WORK REQUIRED:
In the records below, copy the lines from the line with "You are a computer-use agent. Viewport: 506px" up to and including the line with "click(x=247, y=144)", swapping "tweet" for "post" and keeping everything else the same. Return only those lines, and leave the pictures out.

DATASET ROWS:
-- Start --

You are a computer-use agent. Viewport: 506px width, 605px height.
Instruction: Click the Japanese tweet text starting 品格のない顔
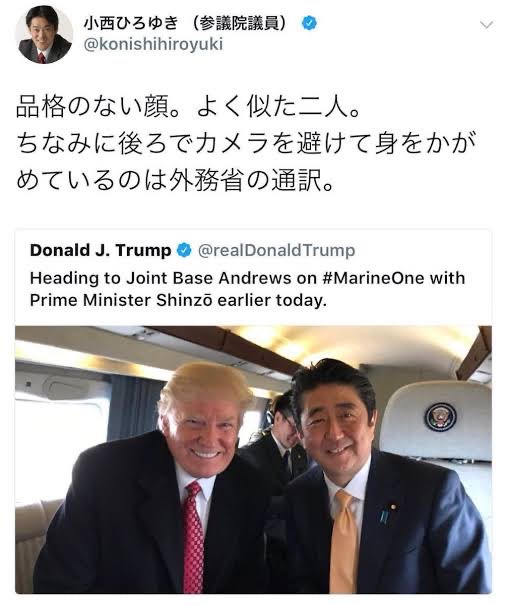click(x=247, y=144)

-- End --
-- Start --

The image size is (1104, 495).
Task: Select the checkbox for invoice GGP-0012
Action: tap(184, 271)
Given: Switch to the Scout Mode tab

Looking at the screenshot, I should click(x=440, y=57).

-- End --
-- Start --

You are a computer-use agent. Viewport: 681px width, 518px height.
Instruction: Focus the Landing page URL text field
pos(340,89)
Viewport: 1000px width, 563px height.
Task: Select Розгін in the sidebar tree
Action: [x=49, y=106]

-- End --

EXERCISE ANSWER:
You are a computer-use agent. Viewport: 506px width, 605px height.
Instruction: Click the Japanese post text starting 品格のない顔
click(x=247, y=144)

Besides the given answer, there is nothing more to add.